Tuesday, October 5, 2021

A Fall of Fires: The 150th Anniversary of the Peshtigo and Great Michigan Fires

by Gillian Macdonald

Headline from East Shore News,
October 13, 1871
October 8 marks the 150th Anniversary of world’s deadliest forest fire. In our evermore climate-conscious community, a look back at this devastating event shows the sheer power of the environment.

On Sunday, October 8, 1871, the Peshtigo Fire leveled a broad swath of Wisconsin and Michigan. Cast in the shadow of the Great Fire of Chicago at that same time, the fires at Peshtigo, Holland, Manistee, Port Huron, and beyond swept through the Midwest devastating and eliminating towns in Wisconsin and in the upper and lower peninsulas of Michigan. The Peshtigo Fire has largely been forgotten as a result of the notoriety of the Chicago Fire, despite being more deadly. The unnaturally dry conditions in the fall of 1871 created conditions ripe for fires. Historians and meteorologists have pointed to the wind cyclones that formed over the eastern plains as the culprits for spreading the fires.

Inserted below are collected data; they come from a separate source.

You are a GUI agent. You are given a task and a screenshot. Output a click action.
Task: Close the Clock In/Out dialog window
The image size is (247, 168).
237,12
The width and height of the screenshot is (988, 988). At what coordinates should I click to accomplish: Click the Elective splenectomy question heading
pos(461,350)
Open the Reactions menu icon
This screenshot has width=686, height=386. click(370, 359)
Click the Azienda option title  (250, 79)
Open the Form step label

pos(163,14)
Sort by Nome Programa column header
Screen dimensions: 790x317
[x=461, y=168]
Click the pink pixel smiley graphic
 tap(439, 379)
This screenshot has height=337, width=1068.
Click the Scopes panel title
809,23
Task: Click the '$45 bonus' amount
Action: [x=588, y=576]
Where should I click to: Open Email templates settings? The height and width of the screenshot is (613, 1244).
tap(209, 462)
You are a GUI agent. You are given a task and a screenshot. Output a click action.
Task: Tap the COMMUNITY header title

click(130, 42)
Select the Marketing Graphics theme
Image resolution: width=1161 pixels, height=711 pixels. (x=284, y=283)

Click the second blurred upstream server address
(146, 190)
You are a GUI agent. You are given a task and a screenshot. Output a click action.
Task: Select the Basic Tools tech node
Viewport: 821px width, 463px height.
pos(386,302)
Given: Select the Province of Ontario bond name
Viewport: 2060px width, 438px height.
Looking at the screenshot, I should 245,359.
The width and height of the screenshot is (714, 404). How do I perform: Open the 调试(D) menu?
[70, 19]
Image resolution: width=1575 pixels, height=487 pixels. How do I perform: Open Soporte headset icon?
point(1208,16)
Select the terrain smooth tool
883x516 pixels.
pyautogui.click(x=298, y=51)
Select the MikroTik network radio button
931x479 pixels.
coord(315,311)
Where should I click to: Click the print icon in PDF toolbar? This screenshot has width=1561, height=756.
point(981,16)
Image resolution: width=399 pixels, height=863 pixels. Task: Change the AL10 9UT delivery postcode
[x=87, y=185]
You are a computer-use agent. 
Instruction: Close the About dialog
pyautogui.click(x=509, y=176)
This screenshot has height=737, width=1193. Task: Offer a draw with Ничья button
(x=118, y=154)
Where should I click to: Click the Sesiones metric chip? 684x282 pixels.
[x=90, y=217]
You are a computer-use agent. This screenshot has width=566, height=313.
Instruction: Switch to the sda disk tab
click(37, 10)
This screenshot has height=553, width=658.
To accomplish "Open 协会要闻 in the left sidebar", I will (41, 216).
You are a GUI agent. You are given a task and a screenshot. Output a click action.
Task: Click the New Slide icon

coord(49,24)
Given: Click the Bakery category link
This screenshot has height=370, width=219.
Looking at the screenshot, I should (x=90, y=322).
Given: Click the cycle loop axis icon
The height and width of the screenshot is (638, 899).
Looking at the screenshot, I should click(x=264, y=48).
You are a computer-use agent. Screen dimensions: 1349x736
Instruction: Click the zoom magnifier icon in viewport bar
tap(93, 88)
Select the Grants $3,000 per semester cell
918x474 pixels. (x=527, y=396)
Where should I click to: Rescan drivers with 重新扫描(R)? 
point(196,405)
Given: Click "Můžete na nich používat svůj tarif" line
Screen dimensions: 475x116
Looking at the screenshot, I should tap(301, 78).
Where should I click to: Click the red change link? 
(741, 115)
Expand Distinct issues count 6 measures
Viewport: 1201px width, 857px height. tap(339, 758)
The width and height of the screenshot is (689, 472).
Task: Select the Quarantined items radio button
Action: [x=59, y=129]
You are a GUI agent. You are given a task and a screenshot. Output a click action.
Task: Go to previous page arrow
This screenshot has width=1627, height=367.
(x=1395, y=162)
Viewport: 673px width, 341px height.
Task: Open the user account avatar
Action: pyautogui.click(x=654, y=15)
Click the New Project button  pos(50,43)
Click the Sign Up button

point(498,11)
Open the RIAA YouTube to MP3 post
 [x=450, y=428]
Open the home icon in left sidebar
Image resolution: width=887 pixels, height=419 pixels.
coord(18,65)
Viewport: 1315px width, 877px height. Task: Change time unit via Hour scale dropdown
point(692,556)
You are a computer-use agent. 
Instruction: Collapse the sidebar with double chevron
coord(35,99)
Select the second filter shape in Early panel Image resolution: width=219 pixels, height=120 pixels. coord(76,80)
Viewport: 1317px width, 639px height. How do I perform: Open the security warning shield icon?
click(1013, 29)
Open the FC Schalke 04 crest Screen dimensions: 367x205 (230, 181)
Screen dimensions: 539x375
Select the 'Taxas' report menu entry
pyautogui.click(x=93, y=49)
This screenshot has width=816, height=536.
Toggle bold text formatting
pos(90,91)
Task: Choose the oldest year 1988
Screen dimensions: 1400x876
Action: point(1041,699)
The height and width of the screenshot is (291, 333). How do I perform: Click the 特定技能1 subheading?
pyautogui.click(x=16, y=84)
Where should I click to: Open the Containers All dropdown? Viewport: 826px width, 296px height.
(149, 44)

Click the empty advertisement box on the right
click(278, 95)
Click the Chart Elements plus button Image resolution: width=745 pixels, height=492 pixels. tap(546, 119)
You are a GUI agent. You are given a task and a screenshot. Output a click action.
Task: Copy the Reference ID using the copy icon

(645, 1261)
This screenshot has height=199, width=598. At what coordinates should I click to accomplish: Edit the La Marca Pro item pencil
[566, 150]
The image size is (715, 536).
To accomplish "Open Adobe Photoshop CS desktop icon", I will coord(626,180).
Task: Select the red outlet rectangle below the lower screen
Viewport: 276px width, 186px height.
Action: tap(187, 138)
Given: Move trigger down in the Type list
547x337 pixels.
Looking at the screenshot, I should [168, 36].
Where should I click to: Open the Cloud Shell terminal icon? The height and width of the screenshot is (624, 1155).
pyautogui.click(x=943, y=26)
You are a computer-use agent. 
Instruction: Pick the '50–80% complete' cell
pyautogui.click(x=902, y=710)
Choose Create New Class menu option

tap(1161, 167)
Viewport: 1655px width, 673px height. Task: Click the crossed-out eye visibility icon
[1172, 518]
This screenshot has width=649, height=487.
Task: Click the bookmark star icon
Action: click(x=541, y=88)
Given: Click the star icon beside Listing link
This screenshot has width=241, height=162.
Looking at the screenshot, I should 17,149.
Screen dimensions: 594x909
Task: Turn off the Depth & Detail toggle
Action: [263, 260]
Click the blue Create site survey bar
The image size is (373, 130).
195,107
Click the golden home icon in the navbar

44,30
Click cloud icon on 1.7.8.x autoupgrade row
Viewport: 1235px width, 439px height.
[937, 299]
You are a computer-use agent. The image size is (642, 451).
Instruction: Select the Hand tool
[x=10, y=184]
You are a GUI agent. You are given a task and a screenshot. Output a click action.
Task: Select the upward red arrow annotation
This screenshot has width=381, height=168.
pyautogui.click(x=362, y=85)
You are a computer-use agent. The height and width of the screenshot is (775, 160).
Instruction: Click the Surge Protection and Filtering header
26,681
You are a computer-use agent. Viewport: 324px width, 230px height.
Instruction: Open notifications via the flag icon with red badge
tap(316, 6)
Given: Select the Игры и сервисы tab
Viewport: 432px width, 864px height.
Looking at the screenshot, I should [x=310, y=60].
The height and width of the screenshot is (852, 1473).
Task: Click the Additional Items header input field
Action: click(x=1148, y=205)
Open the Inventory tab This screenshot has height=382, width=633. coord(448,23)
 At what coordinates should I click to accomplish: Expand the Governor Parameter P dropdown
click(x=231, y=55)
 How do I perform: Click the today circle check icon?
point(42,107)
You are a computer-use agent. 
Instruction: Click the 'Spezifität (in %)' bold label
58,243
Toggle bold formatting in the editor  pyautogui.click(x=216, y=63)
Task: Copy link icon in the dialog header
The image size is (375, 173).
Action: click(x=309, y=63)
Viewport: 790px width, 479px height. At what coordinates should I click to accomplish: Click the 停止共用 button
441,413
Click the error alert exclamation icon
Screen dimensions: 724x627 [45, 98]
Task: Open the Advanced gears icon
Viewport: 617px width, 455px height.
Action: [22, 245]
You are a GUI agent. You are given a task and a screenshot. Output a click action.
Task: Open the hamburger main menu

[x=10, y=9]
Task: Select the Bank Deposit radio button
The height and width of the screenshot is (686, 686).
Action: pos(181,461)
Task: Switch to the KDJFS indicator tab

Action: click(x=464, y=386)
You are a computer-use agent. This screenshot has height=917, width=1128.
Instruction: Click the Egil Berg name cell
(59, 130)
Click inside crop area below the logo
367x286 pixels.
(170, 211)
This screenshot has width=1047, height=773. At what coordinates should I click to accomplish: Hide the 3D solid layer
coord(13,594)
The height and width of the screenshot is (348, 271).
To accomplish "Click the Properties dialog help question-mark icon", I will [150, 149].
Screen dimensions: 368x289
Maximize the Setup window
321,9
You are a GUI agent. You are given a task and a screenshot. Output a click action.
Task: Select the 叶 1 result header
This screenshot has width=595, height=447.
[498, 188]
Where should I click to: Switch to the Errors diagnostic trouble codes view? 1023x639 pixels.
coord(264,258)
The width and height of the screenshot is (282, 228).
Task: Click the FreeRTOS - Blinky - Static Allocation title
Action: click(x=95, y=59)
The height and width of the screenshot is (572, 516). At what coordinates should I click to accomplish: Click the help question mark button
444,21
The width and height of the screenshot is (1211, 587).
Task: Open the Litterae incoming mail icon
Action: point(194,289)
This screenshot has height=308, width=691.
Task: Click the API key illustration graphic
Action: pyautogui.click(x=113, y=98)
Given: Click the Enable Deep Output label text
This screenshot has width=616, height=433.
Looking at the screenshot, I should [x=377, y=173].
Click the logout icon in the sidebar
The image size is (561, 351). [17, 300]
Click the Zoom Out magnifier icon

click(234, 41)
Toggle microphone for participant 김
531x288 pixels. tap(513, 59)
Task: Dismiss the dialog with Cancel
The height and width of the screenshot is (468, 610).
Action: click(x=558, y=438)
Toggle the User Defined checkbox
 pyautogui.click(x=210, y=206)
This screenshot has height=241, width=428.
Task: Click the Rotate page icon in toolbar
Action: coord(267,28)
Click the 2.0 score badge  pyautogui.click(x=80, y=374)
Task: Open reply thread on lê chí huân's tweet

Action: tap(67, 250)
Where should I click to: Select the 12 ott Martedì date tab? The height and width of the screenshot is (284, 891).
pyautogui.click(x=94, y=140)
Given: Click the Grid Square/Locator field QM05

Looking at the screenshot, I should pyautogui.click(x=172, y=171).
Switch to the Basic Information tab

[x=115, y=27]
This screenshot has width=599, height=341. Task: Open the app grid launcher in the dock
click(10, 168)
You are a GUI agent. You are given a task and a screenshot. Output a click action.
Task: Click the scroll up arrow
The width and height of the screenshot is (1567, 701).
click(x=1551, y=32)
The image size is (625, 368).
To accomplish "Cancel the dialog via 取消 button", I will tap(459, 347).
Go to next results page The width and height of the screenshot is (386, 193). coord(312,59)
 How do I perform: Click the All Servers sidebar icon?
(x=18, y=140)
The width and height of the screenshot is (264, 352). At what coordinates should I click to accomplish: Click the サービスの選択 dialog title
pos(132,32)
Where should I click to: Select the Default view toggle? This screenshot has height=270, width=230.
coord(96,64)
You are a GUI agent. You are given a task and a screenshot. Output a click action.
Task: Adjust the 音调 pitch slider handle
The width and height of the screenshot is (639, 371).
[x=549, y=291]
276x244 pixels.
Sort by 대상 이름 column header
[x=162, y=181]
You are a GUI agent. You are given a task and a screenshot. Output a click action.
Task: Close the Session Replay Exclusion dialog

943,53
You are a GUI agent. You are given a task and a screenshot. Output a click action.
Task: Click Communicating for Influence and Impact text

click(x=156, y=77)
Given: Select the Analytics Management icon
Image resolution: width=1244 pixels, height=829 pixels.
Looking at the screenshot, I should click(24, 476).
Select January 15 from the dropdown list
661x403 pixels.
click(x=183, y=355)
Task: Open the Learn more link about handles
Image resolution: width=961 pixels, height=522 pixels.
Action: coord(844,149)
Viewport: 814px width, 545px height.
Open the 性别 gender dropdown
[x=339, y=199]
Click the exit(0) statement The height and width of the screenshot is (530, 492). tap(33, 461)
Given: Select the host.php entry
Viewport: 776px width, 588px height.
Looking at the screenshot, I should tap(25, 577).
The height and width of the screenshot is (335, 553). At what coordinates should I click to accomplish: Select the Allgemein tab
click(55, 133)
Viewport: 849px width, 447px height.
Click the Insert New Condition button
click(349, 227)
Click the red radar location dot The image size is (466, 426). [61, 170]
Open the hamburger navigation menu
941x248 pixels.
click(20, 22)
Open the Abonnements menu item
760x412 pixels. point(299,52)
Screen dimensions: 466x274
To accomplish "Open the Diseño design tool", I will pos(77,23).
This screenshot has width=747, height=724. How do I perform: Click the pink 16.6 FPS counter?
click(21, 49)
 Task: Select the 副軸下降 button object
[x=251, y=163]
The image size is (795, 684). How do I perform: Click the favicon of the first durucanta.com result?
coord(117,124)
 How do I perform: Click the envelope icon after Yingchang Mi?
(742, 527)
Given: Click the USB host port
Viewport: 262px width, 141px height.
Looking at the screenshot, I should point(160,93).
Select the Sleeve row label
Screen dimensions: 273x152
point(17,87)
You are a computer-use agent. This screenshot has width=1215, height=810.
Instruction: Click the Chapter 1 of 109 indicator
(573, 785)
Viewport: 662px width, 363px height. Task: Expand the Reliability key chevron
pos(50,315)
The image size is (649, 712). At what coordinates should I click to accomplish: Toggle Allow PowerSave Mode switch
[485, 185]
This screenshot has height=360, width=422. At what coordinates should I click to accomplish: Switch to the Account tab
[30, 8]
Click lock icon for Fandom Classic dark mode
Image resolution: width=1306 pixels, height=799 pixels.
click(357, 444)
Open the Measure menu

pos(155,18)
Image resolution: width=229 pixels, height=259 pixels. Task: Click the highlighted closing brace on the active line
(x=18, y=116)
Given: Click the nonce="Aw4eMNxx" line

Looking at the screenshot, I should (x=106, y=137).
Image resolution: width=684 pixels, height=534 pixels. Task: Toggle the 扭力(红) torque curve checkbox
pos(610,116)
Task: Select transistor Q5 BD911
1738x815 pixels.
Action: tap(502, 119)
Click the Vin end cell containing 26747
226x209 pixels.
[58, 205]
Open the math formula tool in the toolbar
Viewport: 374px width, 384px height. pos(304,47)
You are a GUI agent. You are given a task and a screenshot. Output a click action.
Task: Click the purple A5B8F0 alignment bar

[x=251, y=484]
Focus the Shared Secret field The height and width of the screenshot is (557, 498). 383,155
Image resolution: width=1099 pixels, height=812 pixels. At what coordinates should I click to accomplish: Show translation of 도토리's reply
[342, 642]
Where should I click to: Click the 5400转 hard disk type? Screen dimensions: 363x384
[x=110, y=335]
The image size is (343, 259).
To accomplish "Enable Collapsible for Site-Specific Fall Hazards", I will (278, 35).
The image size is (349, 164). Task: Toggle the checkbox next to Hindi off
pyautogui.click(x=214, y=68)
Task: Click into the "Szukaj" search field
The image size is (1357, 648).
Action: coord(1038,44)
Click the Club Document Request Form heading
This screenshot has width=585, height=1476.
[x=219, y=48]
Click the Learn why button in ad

The fires in Michigan devastated 2.5 million acres of forest (an area the size of the state of Connecticut). Between Peshtigo, Michigan, and Chicago, the wildfires of October 1871 killed between 1500 and 2500 people--the deadliest wildfire in recorded human history. Uninterrupted drought had plagued the Midwest in October of 1871 and the logging town of Peshtigo in northeast Wisconsin became a tinderbox waiting to blow. Residents fled into rivers and Lake Michigan to escape the firestorms that engulfed the town and spread into Menominee County in the Upper Peninsula of Michigan.

Coined as the Great Michigan Fire, that same Sunday, residents in Holland, Michigan, were served the same fate by hurricane-force winds and fires on the coast of Lake Michigan. The winds spread embers across the state and, in just 30 hours, forest fires marched through Grayling, Manistee, Big Rapids, Midland, Bay City, and finally reached Caro where dry conditions were even worse. Faced with 100-foot flames, residents in the Saginaw Bay-area, like those in Peshtigo, rushed into the waters of Lake Huron to escape the blaze.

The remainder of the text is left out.